(Problem to solve)
Repeat each of the records below word for word, leaving out the pictures.

:: Excerpted data ::

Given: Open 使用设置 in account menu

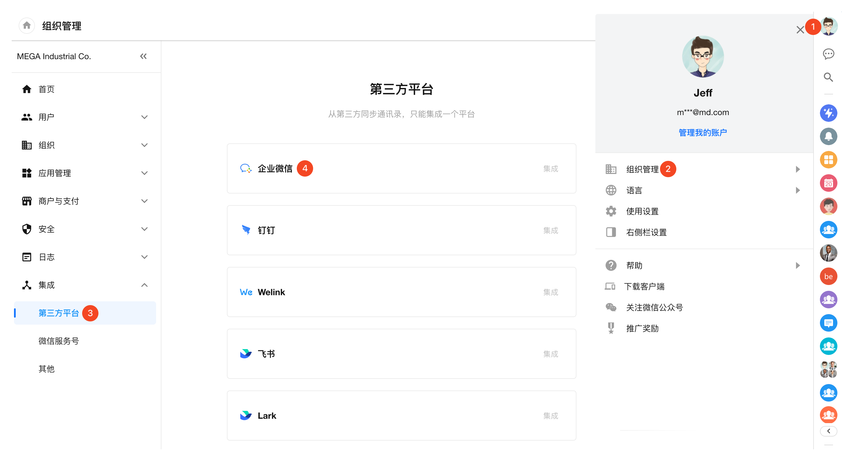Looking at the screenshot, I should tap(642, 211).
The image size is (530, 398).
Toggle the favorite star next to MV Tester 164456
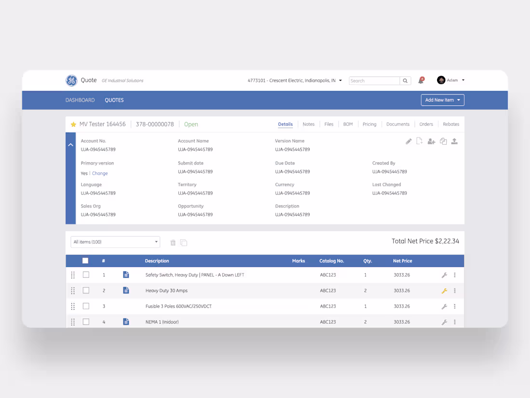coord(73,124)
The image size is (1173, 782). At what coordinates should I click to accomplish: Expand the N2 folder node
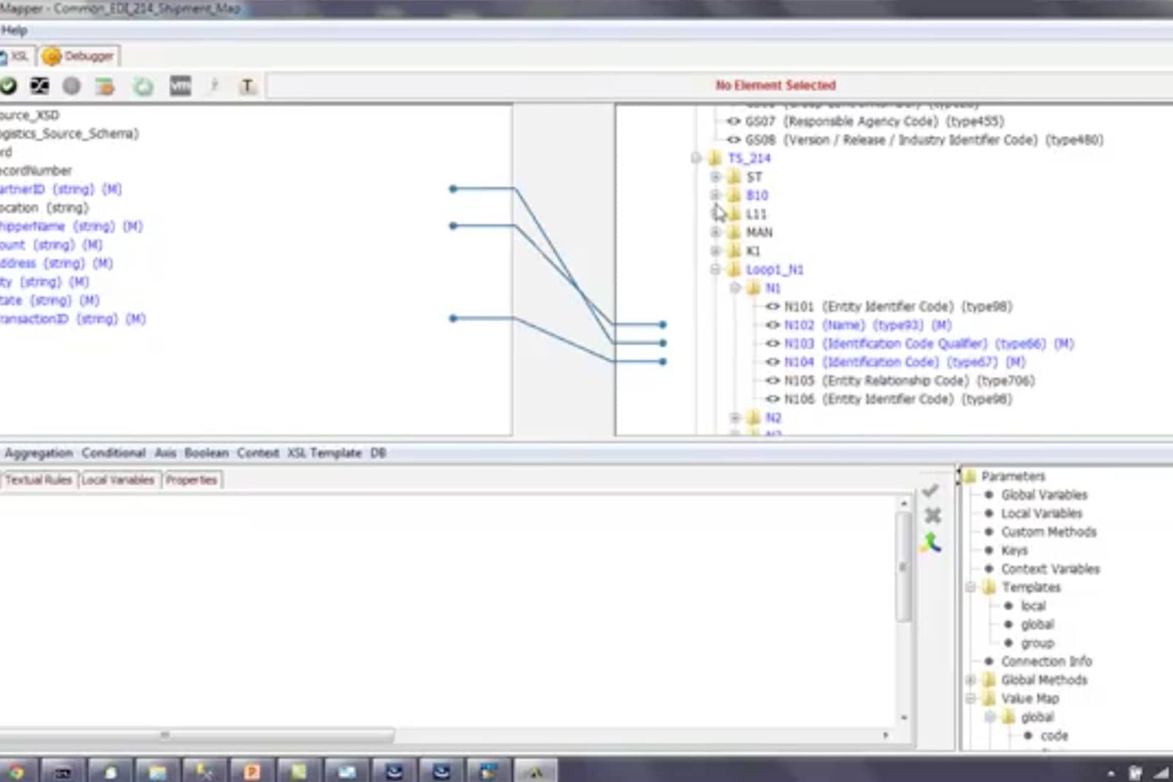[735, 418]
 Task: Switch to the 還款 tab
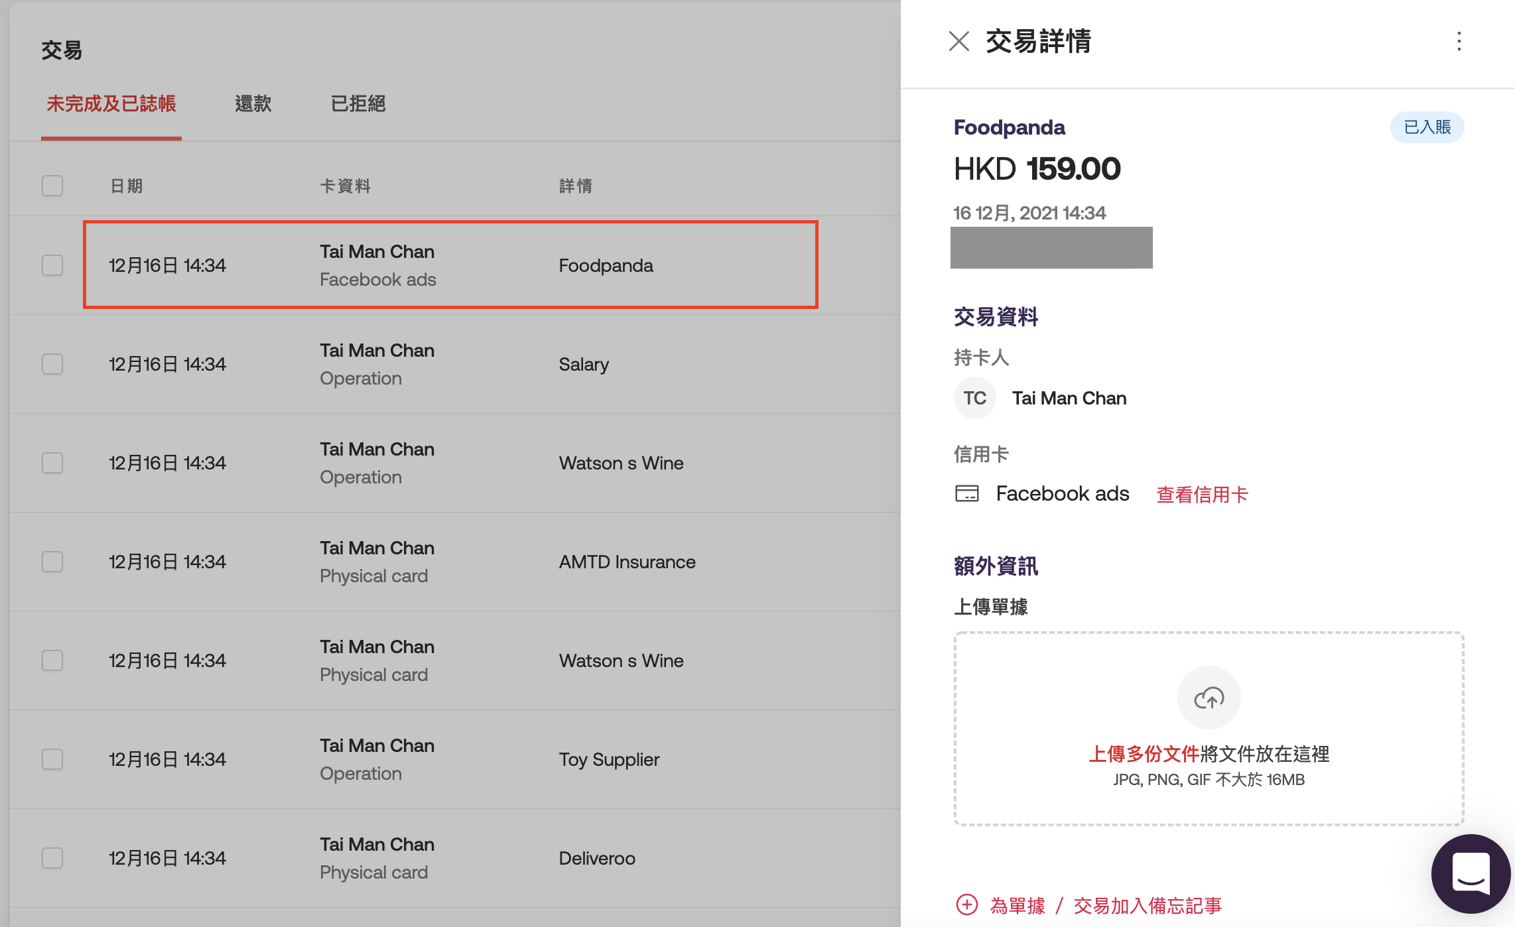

:::

(Task response)
Given: Open 使用设置 in account menu

Looking at the screenshot, I should tap(642, 211).
The image size is (530, 398).
Toggle the favorite star next to MV Tester 164456
coord(73,124)
The image size is (1173, 782). At what coordinates should I click to accomplish: Expand the N2 folder node
[735, 418]
 Task: Switch to the 還款 tab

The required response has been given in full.